---- DOCUMENT EXCERPT
In an unpublished decision, the Court of Appeals for the Ninth Circuit held that the expired U.S. copyright in the board game “Strategy” is not eligible for restoration based on its Canadian copyright under § 104A of the Copyright Act (17 U.S.C. §104A). . Estate of Gunter S. Elkan v. Hasbro, Case No. 06-35027, 2007 WL 24261 (9th Cir., Dec. 5, 2007) (per curiam).

Section 104A was incorporated into the Copyright Act in accordance with the “Uruguay Round Agreements Act.” Effective January 1, 1996, § 104A restored copyright in certain foreign works that were then in the public domain in the United States but were protected by copyright in their source country. By allowing such restoration, the United States rendered itself compliant with the retroactivity requirements of the Berne Convention for the Protection of Literary and Artistic Works. To be eligible for restoration under § 104A, a work must have its origin outside of the United States and must not have been published in the United States during the 30-day period following publication in the source country.

Gunter S. Elkan, a Canadian citizen, copyrighted the board game “Strategy” in both the United States and Canada. His U.S. copyright expired in 1976, but his Canadian copyright continued. The Estate of Gunter Elkan sued Hasbro and its subsidiary Milton Bradley alleging that the defendants’ board game “Stratego” infringed the copyright in “Strategy.” After the district court granted Hasbro’s motion for summary judgment, the plaintiff appealed.
--------
---- DATASET
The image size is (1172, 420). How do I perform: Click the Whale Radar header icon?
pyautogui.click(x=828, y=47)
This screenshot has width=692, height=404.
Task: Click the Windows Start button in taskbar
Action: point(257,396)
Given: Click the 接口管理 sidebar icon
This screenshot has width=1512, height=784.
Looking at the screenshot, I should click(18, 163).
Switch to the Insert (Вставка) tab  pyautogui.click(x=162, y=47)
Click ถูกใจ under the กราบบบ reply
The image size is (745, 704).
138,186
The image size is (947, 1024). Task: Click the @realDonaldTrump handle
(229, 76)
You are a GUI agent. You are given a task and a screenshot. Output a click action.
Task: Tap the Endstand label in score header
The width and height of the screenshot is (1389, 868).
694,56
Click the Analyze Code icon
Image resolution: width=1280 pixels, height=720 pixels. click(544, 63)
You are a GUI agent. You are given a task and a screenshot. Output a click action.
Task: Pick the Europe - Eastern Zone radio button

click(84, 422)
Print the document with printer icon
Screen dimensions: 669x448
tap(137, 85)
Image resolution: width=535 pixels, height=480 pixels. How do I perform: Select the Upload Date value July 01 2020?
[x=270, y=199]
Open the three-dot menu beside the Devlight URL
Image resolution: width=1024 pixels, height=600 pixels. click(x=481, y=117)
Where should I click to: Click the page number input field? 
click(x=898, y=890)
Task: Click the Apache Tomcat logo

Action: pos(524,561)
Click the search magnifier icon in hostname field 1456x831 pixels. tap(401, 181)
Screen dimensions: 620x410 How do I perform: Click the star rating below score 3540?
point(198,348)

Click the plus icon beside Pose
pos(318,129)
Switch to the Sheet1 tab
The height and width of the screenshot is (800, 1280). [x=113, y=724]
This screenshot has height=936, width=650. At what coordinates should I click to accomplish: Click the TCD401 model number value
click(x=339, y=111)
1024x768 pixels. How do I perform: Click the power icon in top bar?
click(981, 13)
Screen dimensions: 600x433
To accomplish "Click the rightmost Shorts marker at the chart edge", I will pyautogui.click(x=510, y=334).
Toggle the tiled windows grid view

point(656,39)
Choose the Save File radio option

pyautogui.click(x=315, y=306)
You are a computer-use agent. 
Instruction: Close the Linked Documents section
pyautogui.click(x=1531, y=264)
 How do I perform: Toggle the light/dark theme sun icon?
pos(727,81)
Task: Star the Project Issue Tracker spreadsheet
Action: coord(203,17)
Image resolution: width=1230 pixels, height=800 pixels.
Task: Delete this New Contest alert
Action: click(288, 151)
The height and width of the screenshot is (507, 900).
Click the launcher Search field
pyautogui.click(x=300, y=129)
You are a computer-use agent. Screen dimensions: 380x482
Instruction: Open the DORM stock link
--------
**STATED TASK 1**
Reproduce the stretch of the Ninth Circuit case summary from "Section 104A was" through "the source country.".
**STATED TASK 2**
Translate this sentence from the Ninth Circuit case summary into Spanish: "His U.S. copyright expired in 1976, but his Canadian copyright continued."
**STATED TASK 3**
Carry on writing the Ninth Circuit case summary, picking up after its final sentence.

**TASK RESPONSE 1**
Section 104A was incorporated into the Copyright Act in accordance with the “Uruguay Round Agreements Act.” Effective January 1, 1996, § 104A restored copyright in certain foreign works that were then in the public domain in the United States but were protected by copyright in their source country. By allowing such restoration, the United States rendered itself compliant with the retroactivity requirements of the Berne Convention for the Protection of Literary and Artistic Works. To be eligible for restoration under § 104A, a work must have its origin outside of the United States and must not have been published in the United States during the 30-day period following publication in the source country.

**TASK RESPONSE 2**
Sus derechos de autor en Estados Unidos expiraron en 1976, pero sus derechos de autor canadienses siguieron vigentes.

**TASK RESPONSE 3**
On appeal, the plaintiff did not dispute that Elkan’s U.S. copyright for “Strategy” expired in 1976, at which time the game passed into the public domain. However, the plaintiff argued that Elkan’s Canadian copyright provides independent protection under the Copyright Act and restored the U.S. copyright under § 104A. In rejecting the plaintiff’s argument, the Ninth Circuit made two observations. First, Elkan’s rights to “Strategy” were already protected (not just eligible for protection as required by the Act) in the United States when he obtained a U.S. copyright, and his Canadian copyright cannot expand such rights beyond those provided by the U.S. copyright. Second, in order for a foreign copyright to restore an expired U.S. copyright, the work must have been published first in the foreign country and “not published in the United States during the 30-day period following publication in such eligible country.” Because the Canadian copyright and U.S. copyright each lists the initial publication date for “Strategy” in its respective country on the same date, the Court ruled that those publication dates preclude restoration of the U.S. copyright under § 104A.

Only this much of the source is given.